* [How to complete this task]: The exercise calls for every entry that follows to be repeated exactly.
Top of Records
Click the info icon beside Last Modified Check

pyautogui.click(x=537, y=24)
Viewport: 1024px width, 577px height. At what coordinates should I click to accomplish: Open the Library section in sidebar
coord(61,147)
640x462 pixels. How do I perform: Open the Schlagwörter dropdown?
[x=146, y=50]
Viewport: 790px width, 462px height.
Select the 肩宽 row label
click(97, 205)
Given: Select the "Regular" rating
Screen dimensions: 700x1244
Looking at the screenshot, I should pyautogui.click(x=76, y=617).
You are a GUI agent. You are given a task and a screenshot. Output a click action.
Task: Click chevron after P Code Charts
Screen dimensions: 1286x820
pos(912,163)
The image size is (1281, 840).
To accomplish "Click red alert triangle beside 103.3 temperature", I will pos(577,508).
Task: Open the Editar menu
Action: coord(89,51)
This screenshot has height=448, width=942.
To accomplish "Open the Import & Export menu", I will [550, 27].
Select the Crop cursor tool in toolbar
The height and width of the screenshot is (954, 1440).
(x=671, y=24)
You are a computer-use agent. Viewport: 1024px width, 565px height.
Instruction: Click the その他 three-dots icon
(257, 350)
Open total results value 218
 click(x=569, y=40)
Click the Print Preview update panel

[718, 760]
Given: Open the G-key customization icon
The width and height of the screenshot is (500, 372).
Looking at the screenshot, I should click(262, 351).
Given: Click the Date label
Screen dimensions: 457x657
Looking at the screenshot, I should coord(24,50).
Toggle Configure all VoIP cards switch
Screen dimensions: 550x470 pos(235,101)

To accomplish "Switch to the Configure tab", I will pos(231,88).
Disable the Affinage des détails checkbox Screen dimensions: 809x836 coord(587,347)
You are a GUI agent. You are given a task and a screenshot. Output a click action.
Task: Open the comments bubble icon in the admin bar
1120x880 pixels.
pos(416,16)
Bottom of Records
* [Solution for this exercise]:
Click the info icon beside Last Modified Check

pyautogui.click(x=537, y=24)
Viewport: 1024px width, 577px height. At what coordinates should I click to accomplish: Open the Library section in sidebar
coord(61,147)
640x462 pixels. How do I perform: Open the Schlagwörter dropdown?
[x=146, y=50]
Viewport: 790px width, 462px height.
Select the 肩宽 row label
click(97, 205)
Given: Select the "Regular" rating
Screen dimensions: 700x1244
Looking at the screenshot, I should pyautogui.click(x=76, y=617).
You are a GUI agent. You are given a task and a screenshot. Output a click action.
Task: Click chevron after P Code Charts
Screen dimensions: 1286x820
pos(912,163)
The image size is (1281, 840).
To accomplish "Click red alert triangle beside 103.3 temperature", I will pos(577,508).
Task: Open the Editar menu
Action: coord(89,51)
This screenshot has height=448, width=942.
To accomplish "Open the Import & Export menu", I will [550, 27].
Select the Crop cursor tool in toolbar
The height and width of the screenshot is (954, 1440).
(x=671, y=24)
You are a computer-use agent. Viewport: 1024px width, 565px height.
Instruction: Click the その他 three-dots icon
(257, 350)
Open total results value 218
 click(x=569, y=40)
Click the Print Preview update panel

[718, 760]
Given: Open the G-key customization icon
The width and height of the screenshot is (500, 372).
Looking at the screenshot, I should click(262, 351).
Given: Click the Date label
Screen dimensions: 457x657
Looking at the screenshot, I should coord(24,50).
Toggle Configure all VoIP cards switch
Screen dimensions: 550x470 pos(235,101)

To accomplish "Switch to the Configure tab", I will pos(231,88).
Disable the Affinage des détails checkbox Screen dimensions: 809x836 coord(587,347)
You are a GUI agent. You are given a task and a screenshot. Output a click action.
Task: Open the comments bubble icon in the admin bar
1120x880 pixels.
pos(416,16)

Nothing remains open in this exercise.